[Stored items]
──────────

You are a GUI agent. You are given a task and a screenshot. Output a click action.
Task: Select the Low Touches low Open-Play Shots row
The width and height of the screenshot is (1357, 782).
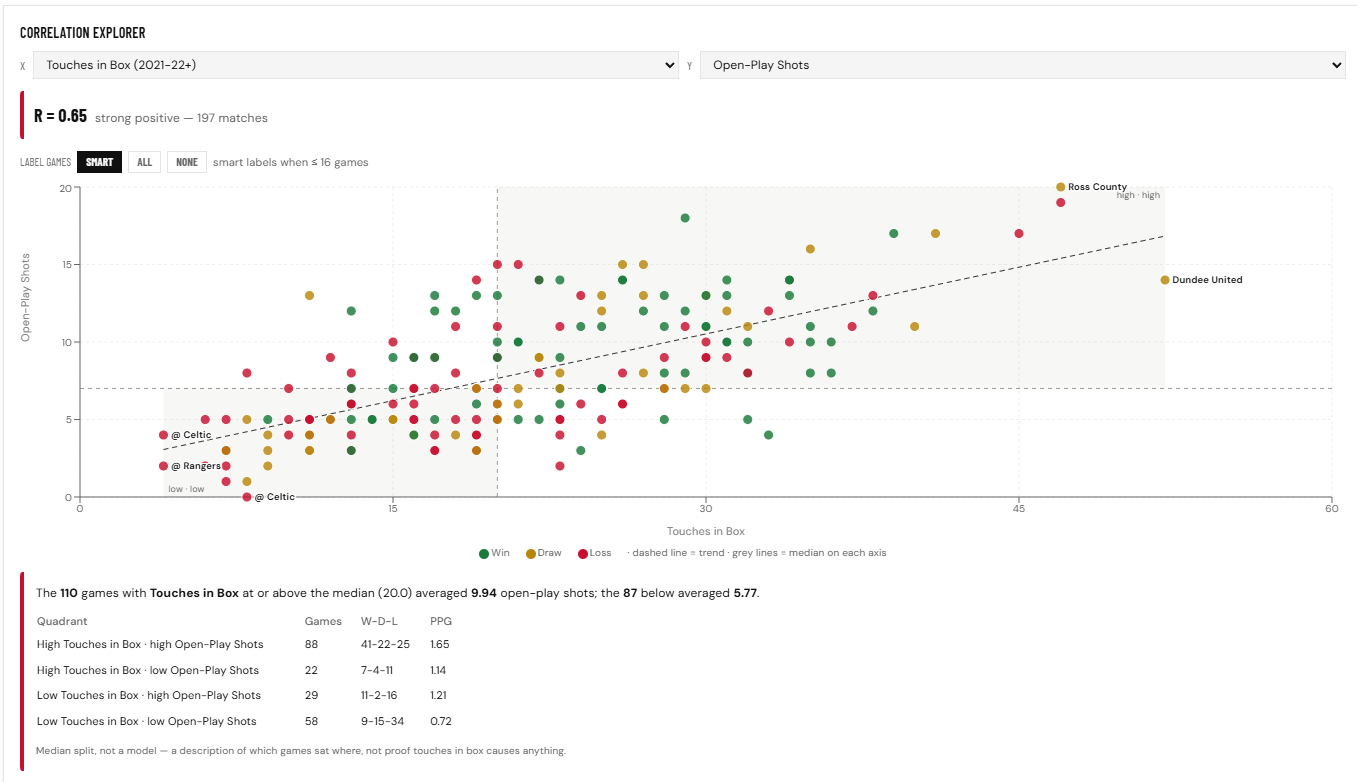pyautogui.click(x=245, y=721)

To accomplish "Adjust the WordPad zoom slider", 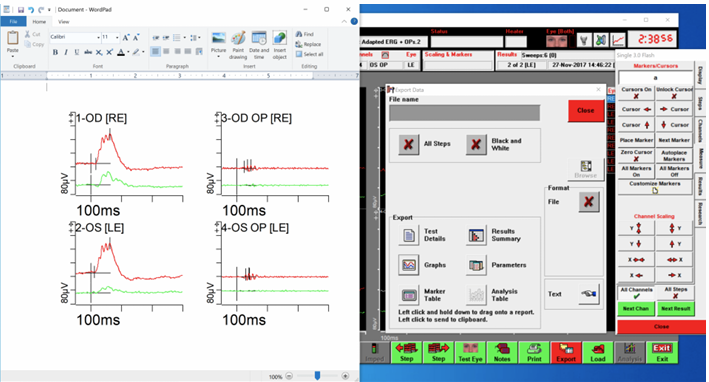I will pos(317,376).
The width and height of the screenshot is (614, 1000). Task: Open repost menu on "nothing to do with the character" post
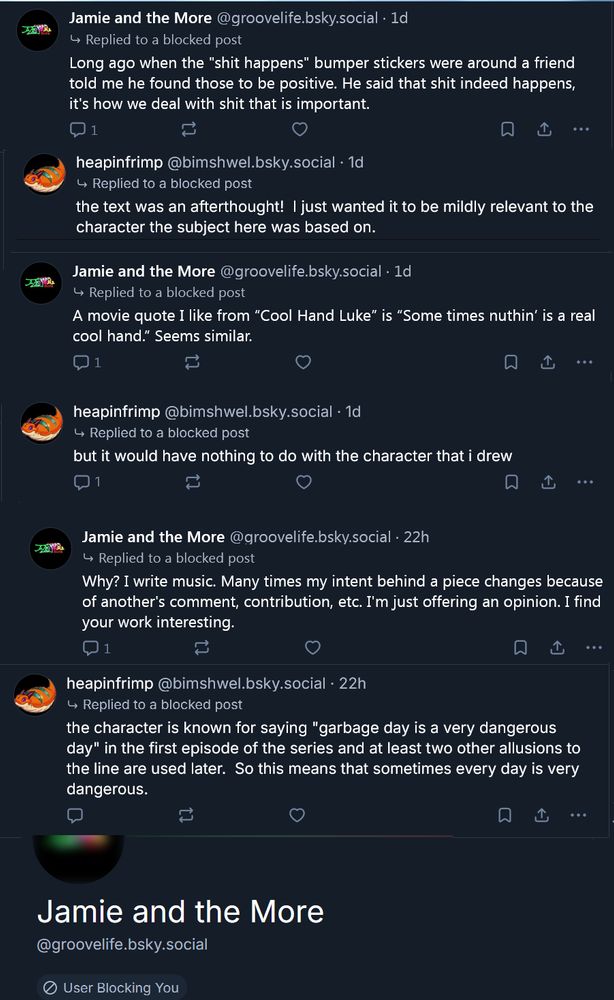click(193, 482)
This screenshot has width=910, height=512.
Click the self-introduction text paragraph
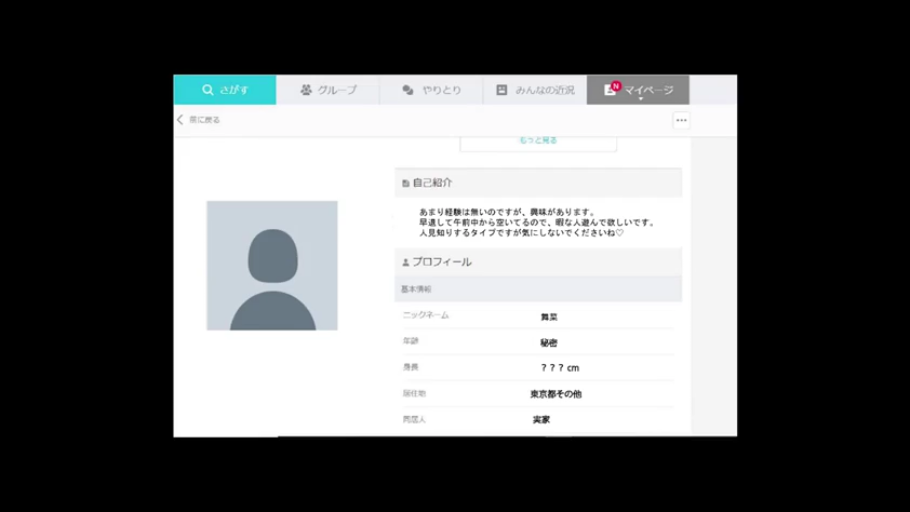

──────────

• _What needs to be done_: Word for word, restate the lines from the line with "The width and height of the screenshot is (614, 1000)." through the last line of the entries, and nothing beyond them. Omit pictures.

• _Problem solution_:
The width and height of the screenshot is (614, 1000). Task: Open repost menu on "nothing to do with the character" post
click(193, 482)
This screenshot has width=910, height=512.
Click the self-introduction text paragraph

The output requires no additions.